Studying Intellectual Property in the Digital Age


Author: Kevin Allen

Technology, especially in the digital age, can often be one step ahead of the law.

That’s something Mark P. McKenna knows well.

McKenna, associate dean for faculty research and development, professor of law and Notre Dame presidential fellow at Notre Dame Law School, is an expert in the area of intellectual property. The subject has attracted his interest since he was in law school during the dot-com era of the late 1990s.

“What was particularly interesting to me was that, given the state of technology, it was a very dynamic field,” McKenna said. “The pace of change is fast, and it’s hard for courts and legislatures to keep up with it.”

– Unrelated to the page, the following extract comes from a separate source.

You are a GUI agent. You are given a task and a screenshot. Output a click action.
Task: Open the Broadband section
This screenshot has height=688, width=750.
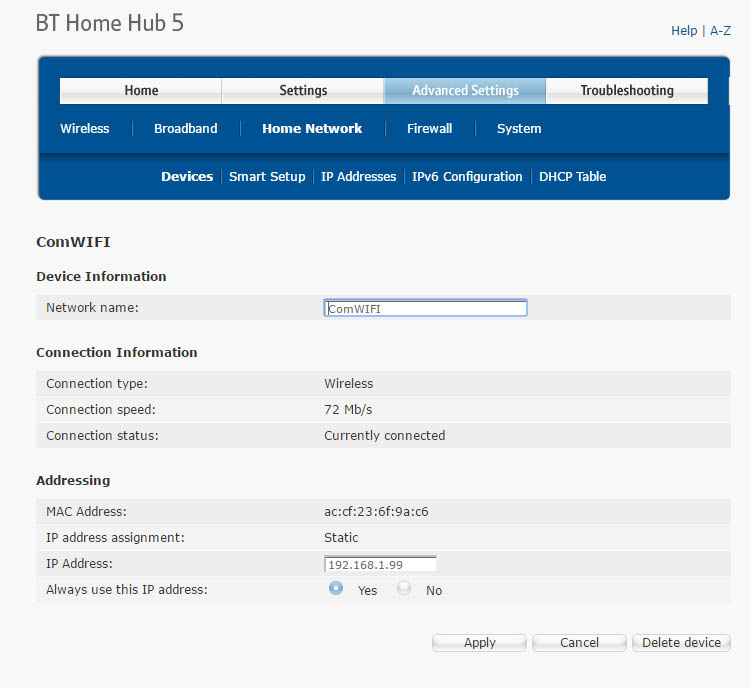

McKenna and Lucas S. Osborn, an associate professor of law at Campbell Law School, recently co-authored a paper on trademarks and digital goods.

McKenna and Osborn interpreted the U.S. Supreme Court’s 2003 case Dastar Corp. v. Twentieth Century Fox Film Corp. and applied that case to a world in which products are less often purchased in physical form and more often beamed as digital files to computers and phones. What’s more, they note, is that the rise of 3-D printing presents the possibility that nearly any product could be distributed in a digital file.

“In that world,” McKenna said, “it’s not clear at all that you need a company to produce the physical things.”

Trademark law, however, is deeply oriented toward physical goods and might not fit well in a world of increasing digitization.

“Indeed,” McKenna and Olson write, “if we are seeing a move to a world occupied by more digital goods, that might be a world that pushes away from trademark law and toward copyright, utility patent, or design patent.”

McKenna teaches several courses on intellectual property as well as the first-year torts class at Notre Dame Law School. He said an increasing number of incoming law students demonstrate an interest in intellectual property.

“Our students come in now with so much more technological sophistication,” McKenna said. “Intellectual property is a hot field, a dynamic field, and a field that engages students in things they’re already interested in — whether that’s music, movies, software, or video games.”